_EXERCISE AIM_. Some lines in the entries contain the word "Close". Copy all of them.

Stored data

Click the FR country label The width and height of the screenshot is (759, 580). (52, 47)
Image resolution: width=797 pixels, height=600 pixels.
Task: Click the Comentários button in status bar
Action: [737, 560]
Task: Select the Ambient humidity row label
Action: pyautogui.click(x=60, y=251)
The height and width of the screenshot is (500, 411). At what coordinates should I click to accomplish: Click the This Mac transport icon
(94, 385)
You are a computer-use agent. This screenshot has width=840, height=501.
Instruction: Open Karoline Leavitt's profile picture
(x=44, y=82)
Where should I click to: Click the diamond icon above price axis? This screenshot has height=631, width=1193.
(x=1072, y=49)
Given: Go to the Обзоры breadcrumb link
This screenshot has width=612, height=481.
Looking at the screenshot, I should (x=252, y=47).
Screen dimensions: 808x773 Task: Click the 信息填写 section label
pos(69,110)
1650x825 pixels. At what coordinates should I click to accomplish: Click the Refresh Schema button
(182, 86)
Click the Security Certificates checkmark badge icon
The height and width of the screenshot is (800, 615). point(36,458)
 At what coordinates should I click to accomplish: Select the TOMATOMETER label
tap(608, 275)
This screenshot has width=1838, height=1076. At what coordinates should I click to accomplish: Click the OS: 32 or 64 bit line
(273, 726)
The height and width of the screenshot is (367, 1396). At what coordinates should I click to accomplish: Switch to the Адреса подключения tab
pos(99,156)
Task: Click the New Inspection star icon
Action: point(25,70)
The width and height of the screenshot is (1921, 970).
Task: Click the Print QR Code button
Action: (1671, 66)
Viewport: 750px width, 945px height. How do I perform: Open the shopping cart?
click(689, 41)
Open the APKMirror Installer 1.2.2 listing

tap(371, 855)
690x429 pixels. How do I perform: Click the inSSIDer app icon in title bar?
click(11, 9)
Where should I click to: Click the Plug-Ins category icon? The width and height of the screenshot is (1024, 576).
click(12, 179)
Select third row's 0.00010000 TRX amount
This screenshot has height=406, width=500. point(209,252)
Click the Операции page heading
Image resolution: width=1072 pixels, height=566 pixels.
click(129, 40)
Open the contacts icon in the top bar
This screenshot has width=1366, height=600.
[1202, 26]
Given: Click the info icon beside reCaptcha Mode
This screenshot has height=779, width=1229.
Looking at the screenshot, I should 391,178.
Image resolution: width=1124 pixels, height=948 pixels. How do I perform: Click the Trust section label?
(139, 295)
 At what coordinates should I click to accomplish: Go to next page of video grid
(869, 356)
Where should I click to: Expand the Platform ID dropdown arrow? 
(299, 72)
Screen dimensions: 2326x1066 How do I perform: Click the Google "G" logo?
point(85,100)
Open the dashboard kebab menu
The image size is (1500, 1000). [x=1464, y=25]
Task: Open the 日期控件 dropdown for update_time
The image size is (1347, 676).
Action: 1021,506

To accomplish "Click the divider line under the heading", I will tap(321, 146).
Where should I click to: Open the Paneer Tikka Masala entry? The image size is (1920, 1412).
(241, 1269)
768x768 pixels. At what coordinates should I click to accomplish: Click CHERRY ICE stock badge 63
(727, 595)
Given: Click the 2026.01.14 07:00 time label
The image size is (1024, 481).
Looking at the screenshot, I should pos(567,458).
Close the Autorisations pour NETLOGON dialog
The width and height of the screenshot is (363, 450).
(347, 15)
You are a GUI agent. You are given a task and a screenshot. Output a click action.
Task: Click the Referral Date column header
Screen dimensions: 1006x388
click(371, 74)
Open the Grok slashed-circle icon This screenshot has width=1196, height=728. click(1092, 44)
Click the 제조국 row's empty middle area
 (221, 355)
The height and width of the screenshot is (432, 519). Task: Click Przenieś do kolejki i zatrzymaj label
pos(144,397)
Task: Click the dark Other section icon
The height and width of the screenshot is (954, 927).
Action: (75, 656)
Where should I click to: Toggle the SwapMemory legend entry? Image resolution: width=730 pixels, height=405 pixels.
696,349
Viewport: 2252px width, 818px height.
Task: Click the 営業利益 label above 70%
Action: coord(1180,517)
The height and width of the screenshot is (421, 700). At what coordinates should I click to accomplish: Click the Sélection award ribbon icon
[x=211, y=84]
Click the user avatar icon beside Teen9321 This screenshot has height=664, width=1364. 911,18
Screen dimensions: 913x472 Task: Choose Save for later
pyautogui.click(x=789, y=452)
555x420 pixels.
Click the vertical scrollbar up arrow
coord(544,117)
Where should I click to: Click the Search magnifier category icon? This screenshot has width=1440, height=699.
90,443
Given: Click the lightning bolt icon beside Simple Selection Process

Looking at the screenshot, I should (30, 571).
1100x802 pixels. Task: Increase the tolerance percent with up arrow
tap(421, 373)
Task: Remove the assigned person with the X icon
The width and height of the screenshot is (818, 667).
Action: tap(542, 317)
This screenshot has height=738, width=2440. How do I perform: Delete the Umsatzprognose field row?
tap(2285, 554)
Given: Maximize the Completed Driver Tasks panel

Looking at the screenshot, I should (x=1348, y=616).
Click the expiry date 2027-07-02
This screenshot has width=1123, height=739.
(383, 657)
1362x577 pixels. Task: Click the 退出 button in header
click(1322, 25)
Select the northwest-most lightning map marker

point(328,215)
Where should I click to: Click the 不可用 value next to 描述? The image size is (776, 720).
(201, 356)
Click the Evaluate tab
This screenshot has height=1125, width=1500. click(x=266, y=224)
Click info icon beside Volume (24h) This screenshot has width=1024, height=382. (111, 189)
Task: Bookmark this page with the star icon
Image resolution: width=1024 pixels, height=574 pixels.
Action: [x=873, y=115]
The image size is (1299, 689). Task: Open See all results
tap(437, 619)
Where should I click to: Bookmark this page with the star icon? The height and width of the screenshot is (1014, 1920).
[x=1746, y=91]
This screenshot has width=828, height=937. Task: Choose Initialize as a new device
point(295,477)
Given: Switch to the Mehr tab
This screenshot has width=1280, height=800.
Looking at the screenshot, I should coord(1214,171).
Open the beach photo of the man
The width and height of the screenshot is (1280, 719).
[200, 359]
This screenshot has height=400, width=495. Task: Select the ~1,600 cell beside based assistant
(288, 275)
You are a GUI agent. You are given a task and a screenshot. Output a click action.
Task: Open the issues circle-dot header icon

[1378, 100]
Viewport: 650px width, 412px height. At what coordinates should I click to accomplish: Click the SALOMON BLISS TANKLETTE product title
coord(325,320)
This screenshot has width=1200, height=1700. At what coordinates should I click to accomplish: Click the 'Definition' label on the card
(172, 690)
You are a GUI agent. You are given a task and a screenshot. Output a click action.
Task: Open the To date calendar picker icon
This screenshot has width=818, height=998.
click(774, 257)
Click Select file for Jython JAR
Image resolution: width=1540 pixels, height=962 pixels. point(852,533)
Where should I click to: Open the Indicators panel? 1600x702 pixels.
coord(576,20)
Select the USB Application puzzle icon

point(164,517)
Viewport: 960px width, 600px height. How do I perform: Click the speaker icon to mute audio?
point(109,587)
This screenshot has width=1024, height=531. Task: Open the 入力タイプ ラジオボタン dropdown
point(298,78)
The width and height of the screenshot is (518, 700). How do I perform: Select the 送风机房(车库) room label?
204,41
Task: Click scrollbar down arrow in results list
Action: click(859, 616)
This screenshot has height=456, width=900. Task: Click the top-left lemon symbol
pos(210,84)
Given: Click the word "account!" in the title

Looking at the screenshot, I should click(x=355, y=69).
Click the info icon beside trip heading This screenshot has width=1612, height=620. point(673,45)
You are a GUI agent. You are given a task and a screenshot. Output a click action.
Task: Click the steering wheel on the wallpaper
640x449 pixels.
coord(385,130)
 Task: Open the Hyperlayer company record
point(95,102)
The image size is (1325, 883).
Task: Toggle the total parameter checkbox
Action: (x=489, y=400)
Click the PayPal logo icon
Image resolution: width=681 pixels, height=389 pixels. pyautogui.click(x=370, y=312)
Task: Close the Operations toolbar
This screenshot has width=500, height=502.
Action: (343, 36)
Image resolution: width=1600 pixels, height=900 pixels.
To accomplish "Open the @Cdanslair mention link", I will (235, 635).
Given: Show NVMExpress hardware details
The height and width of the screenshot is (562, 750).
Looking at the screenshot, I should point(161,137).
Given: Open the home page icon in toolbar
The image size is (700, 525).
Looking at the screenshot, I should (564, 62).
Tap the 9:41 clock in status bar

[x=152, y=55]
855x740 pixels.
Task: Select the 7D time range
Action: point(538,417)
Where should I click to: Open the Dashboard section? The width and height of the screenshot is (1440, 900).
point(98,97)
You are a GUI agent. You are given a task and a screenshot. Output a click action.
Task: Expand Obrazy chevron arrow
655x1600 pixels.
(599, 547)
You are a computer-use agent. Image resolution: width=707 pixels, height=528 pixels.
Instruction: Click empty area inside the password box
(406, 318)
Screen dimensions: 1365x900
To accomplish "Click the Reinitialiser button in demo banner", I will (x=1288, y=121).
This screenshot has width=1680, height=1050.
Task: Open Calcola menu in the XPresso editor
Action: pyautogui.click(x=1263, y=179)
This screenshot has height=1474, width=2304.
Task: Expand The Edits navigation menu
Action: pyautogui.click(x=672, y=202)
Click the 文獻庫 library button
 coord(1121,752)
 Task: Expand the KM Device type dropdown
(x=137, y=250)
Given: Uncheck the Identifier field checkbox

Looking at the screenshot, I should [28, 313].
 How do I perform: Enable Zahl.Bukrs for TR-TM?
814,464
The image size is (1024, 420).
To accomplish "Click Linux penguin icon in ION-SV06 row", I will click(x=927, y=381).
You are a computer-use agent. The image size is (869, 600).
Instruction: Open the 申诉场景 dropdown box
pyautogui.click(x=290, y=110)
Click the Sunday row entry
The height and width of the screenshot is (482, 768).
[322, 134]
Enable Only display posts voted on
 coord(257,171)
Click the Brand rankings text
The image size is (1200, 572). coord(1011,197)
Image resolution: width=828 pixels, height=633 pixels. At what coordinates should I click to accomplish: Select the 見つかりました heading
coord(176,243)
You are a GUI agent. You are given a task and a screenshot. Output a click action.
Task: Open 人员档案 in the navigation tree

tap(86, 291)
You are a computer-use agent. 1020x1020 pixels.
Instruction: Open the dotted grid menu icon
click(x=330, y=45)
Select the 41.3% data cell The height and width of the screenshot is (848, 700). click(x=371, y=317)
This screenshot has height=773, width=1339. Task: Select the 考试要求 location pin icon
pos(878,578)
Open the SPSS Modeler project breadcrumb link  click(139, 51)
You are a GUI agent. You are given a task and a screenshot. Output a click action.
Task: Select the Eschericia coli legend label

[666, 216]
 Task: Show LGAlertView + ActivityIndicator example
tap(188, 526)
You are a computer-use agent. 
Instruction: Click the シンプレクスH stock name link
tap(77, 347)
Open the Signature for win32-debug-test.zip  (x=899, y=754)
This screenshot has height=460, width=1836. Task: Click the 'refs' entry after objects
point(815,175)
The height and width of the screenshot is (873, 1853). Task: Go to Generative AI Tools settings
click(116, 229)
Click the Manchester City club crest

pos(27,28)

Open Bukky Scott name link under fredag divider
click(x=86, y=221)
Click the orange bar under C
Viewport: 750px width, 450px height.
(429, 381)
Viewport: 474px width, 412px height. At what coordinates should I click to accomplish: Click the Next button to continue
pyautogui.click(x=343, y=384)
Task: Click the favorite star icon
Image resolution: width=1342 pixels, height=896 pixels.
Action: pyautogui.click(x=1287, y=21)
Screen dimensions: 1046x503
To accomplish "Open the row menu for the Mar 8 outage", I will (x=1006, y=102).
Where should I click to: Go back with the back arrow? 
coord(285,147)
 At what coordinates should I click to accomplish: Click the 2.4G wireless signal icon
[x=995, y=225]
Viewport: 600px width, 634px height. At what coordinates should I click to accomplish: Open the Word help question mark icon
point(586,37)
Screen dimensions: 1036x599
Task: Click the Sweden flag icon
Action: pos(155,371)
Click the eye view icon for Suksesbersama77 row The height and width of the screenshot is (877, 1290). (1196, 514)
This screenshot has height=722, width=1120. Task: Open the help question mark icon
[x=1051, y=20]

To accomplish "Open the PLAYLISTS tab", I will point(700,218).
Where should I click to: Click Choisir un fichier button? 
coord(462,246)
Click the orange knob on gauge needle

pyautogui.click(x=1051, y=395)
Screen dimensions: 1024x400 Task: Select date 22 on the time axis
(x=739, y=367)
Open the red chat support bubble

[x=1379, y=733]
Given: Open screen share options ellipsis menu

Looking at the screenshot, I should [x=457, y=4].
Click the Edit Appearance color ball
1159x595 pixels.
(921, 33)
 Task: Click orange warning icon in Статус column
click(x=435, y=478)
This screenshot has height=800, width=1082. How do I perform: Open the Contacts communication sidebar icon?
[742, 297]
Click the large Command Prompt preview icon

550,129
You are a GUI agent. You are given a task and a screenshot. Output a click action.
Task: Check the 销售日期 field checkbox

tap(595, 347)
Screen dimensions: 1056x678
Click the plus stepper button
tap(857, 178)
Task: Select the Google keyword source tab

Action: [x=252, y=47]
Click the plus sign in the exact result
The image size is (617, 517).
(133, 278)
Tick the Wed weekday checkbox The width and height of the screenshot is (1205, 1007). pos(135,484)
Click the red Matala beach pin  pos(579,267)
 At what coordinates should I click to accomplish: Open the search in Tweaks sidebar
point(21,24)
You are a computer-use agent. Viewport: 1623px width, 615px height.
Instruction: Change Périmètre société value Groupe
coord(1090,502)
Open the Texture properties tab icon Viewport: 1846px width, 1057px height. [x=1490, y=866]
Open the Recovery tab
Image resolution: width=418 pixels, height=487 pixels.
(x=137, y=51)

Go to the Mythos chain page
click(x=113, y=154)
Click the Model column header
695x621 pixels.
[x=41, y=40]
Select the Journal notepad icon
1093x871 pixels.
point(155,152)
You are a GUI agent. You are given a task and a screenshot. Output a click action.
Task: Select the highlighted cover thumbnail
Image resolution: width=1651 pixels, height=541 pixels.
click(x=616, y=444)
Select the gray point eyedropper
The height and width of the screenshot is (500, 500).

_OUTPUT FOR THIS EXERCISE_.
Close the Autorisations pour NETLOGON dialog
Task: Close the Operations toolbar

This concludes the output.